Under its provisions, only facilities offering exotic entertainment on March 11, 2000 could apply for a license. Applications could be tendered only between March 11 and July 1, 2000. No further applications will ever be accepted, and licenses which lapse, are revoked, or expire may never be renewed. This scheme belies Defendant's argument that no ban or elimination of expression is intended. As Justice Powell observed in concurrence in Young v. American Mini Theatres, 427 U.S. 50, 82 n. 4, 96 S. Ct. 2440, 49 L. Ed. 2d 310 (1976), "[H]ad [Detroit] been concerned with restricting the message purveyed by adult theaters, it would have tried to close them or restrict their number rather than circumscribe their choice as to location." West Virginia has undertaken to restrict severely and ultimately phase out nude dancing and entertainment venues. That is why the statute places a "prohibition on additional exotic entertainment facilities." Suffice it to say, there will be no more, and eventually there will be many fewer.
The purpose of the exotic entertainment statute is simple and straightforward: to license, regulate, and reduce the number of facilities offering nude dancing, nude entertainment, and nude service personnel. This statute does not regulate nudity as conduct alone. It targets nudity that has an erotic message, nude dancing, as well as nude entertainment, which could express any message art is capable of conveying. The Court FINDS and CONCLUDES exotic ("nude") entertainment statute is, on its face and by its explicit terms, a scheme for licensing, regulating, and ultimately making unavailable venues for any live art that employs nudity to convey its message.

C. Nude Expressive Activity is Protected by the First Amendment
Defendant justifies the statutory licensing scheme at issue here by minimizing the importance of nude dancing: an expressive mode of severely limited societal good that has received only lukewarm recognition from the Supreme Court. "It disserves the memories of America's civil rights heroes who fought for the equality and dignity of humanity to equate their courageous *755 acts with that of nude exotic dancing." (Def.'s Supp.Br. at 5.) Nude dancing and entertainment, precisely because of the erotic message they convey, are anathema to some, distasteful to many, but intriguing to others.

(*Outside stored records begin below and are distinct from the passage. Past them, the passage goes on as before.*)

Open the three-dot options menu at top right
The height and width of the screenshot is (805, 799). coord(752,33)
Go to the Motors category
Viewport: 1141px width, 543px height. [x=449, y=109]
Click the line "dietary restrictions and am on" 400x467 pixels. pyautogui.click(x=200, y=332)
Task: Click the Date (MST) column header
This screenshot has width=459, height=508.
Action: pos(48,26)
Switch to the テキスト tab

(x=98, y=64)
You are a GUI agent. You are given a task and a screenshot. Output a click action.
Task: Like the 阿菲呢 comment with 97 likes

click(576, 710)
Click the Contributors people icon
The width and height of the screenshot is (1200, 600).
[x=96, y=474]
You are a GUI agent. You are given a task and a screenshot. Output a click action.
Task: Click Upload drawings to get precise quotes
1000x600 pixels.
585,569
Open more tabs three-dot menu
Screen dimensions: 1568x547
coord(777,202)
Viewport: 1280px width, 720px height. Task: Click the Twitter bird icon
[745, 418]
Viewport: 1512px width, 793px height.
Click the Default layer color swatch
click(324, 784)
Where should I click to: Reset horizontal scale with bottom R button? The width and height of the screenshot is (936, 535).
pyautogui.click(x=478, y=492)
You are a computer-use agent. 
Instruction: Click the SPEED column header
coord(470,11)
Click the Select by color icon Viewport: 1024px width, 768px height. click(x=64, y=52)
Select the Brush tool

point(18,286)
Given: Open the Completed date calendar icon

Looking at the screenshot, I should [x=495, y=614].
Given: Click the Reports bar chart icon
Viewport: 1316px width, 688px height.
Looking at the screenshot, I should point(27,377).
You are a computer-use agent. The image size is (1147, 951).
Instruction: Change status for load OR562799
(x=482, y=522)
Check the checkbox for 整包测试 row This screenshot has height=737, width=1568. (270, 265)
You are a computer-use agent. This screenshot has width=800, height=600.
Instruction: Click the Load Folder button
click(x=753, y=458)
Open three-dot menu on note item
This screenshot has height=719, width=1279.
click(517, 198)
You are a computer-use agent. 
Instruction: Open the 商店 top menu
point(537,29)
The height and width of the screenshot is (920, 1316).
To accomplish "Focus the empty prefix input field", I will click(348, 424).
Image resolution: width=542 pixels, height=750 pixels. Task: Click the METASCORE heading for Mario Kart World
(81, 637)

Nevertheless, in its most recent pronouncement on the subject the Supreme Court stated, "Nude dancing ... is expressive conduct, although we think that it falls only within the outer ambit of the First Amendment's protection." City of Erie, 120 S.Ct. at 1391 (citing Barnes v. Glen Theatre, Inc., 501 U.S. 560, 111 S. Ct. 2456, 115 L. Ed. 2d 504 (1991)). The Court held the particular ordinance Erie passed was a "content neutral" public nudity statute, id. at 1388, which could, therefore, require a fully opaque covering over the genitals, pubic hair, buttocks, and female breast. "[G]overnment restrictions on public nudity such as the ordinance at issue here should be evaluated under the framework set forth in O'Brien[5] for content-neutral restrictions on symbolic speech." Id. at 1391.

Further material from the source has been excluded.